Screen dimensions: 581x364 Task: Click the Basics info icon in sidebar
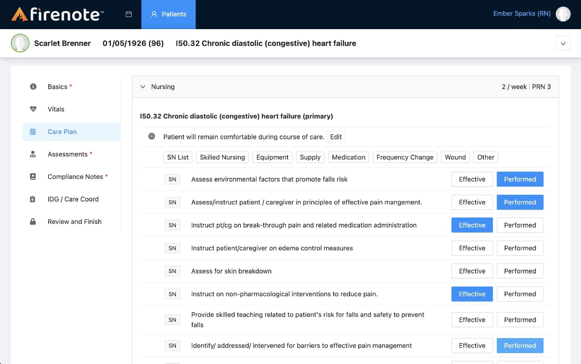[33, 86]
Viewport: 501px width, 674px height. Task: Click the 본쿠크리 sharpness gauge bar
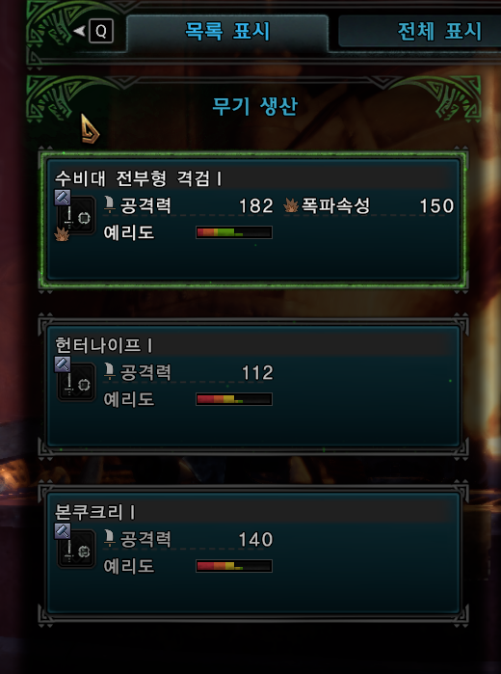(x=234, y=566)
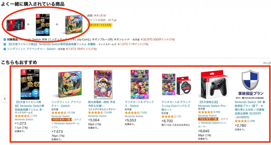Add all three items to cart
This screenshot has width=271, height=145.
[100, 25]
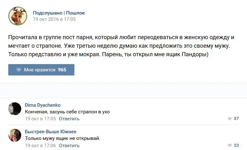The height and width of the screenshot is (150, 247).
Task: Reply to Dima Dyachenko's comment with Ответить
Action: [69, 119]
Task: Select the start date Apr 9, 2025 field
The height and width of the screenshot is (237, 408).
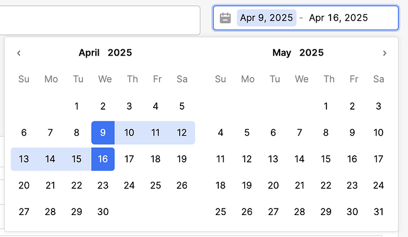Action: point(267,18)
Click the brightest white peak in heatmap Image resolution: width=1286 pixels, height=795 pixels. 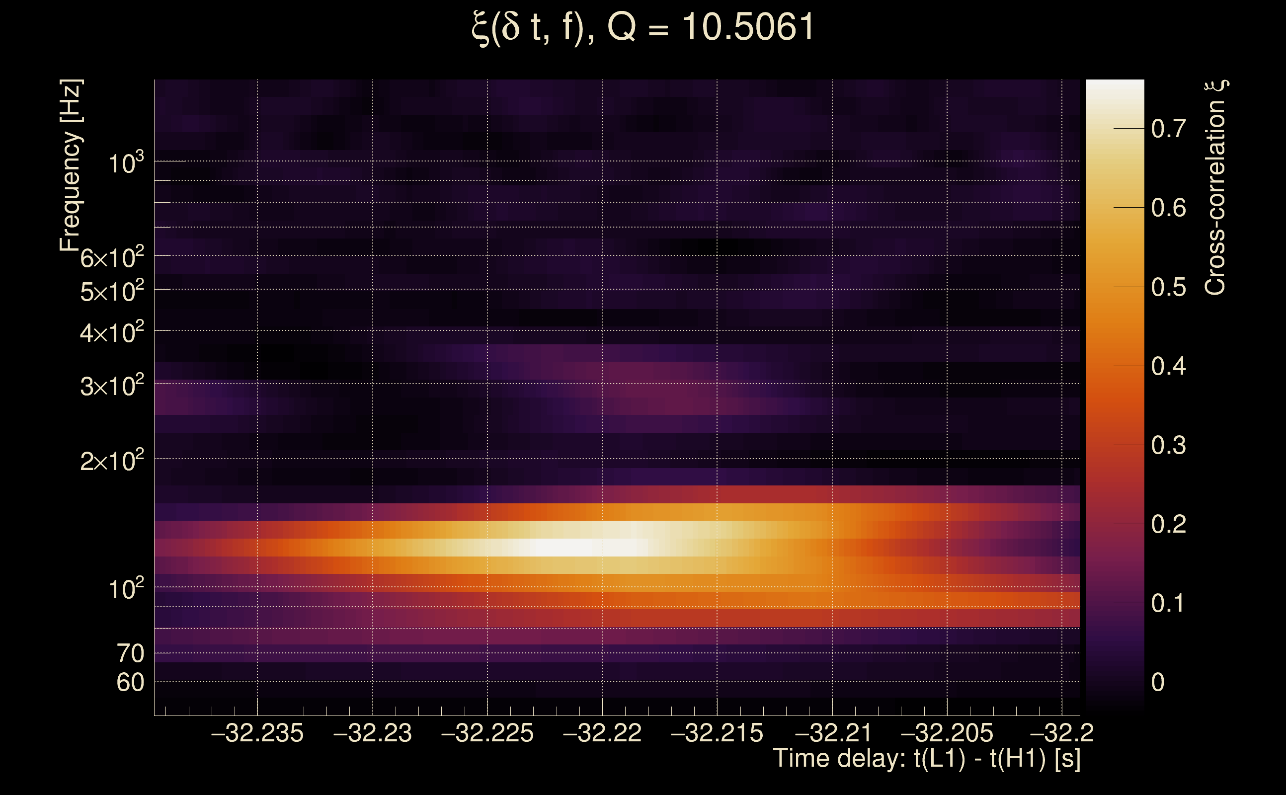pyautogui.click(x=565, y=547)
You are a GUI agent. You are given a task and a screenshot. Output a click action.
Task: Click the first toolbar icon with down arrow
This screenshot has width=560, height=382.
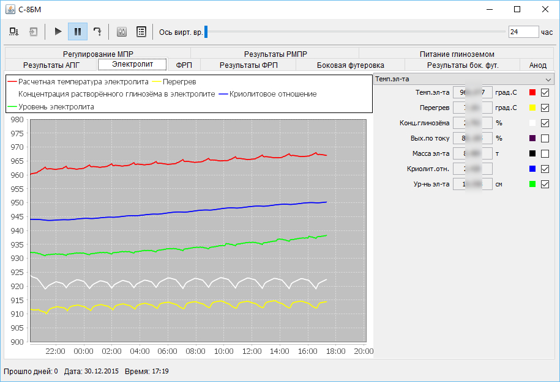coord(14,32)
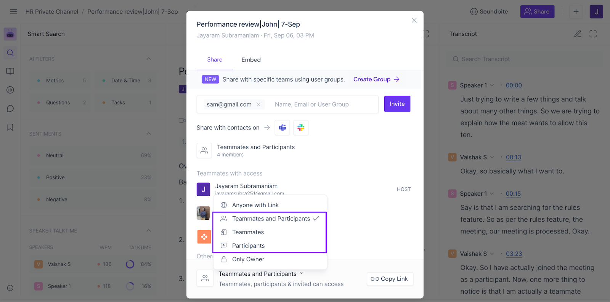
Task: Select Only Owner access option
Action: [248, 259]
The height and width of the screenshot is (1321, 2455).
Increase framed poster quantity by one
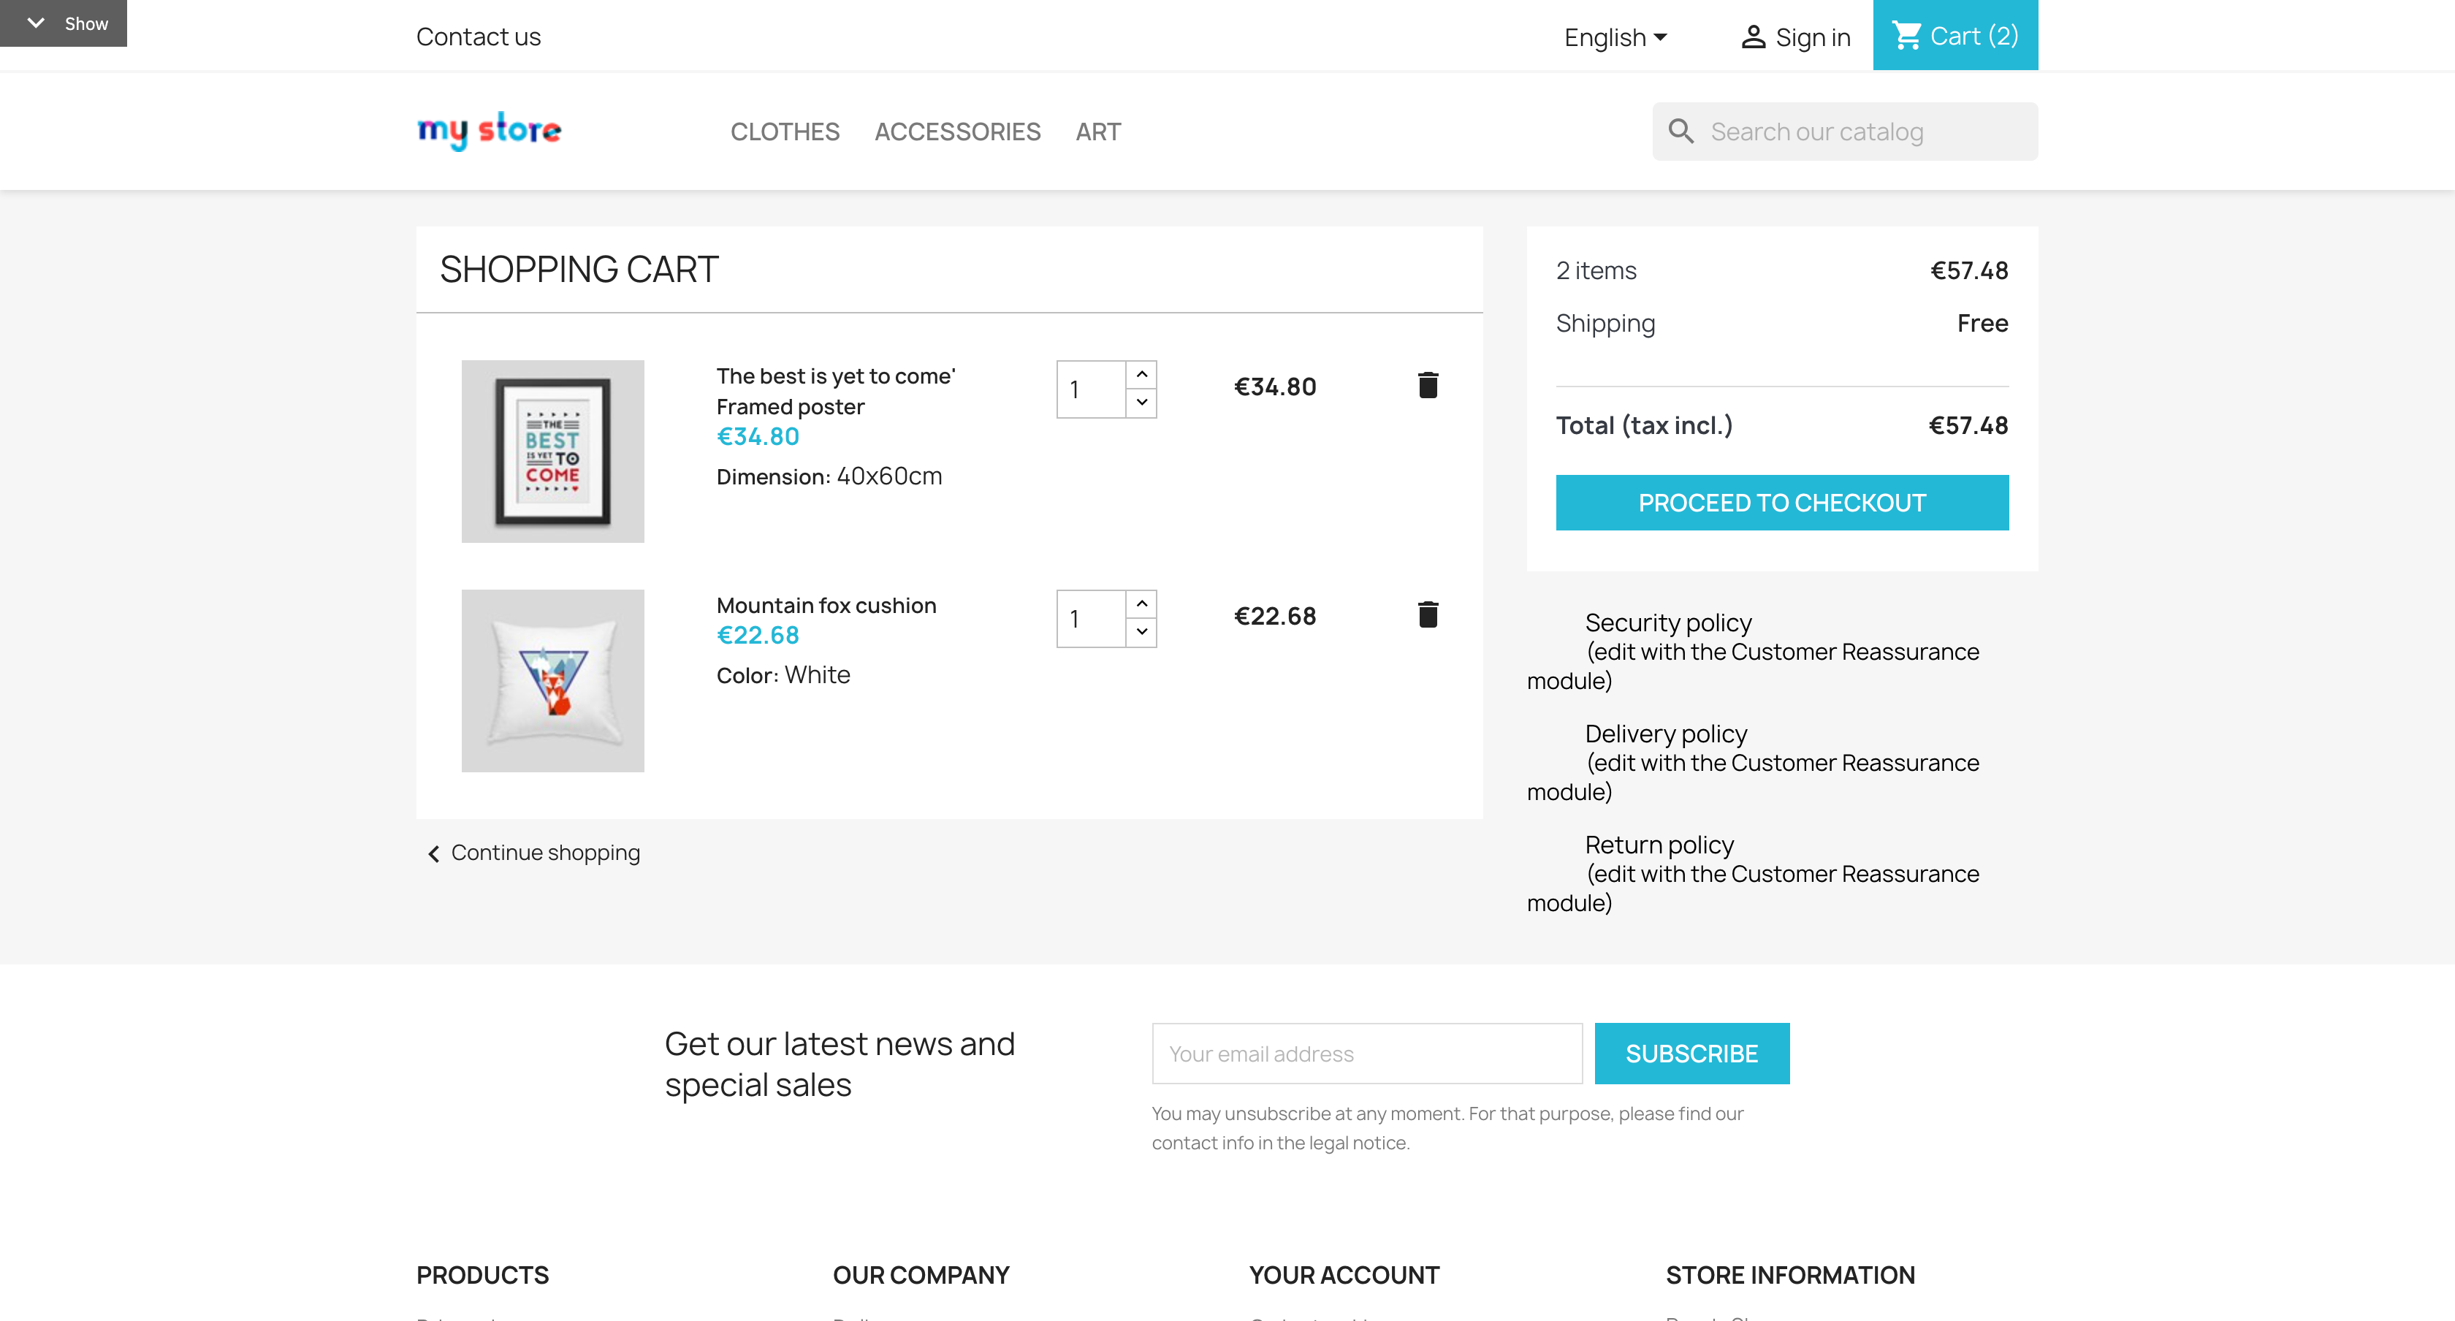(x=1142, y=375)
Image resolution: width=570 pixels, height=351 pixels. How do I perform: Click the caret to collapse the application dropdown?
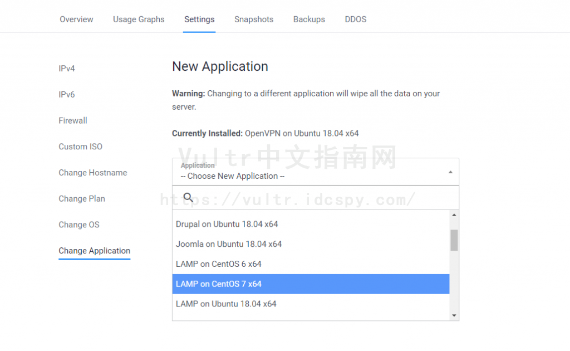click(x=450, y=172)
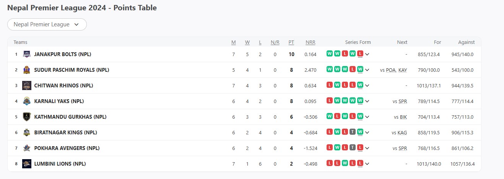
Task: Expand Lumbini Lions series form chevron
Action: [x=367, y=164]
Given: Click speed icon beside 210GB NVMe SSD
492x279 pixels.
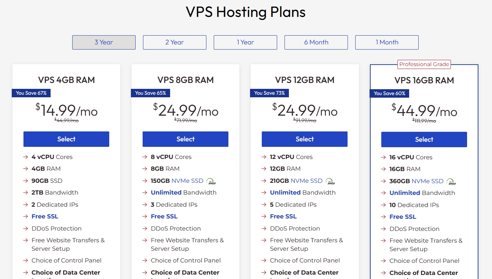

★ ★ ★ ★ ★ ★ ★

## The task
Print, exactly and without pictures, the lines from the one holding "Given: Click speed icon beside 210GB NVMe SSD" through the last line of the entries above, both included.

## Solution to the exercise
Given: Click speed icon beside 210GB NVMe SSD
492x279 pixels.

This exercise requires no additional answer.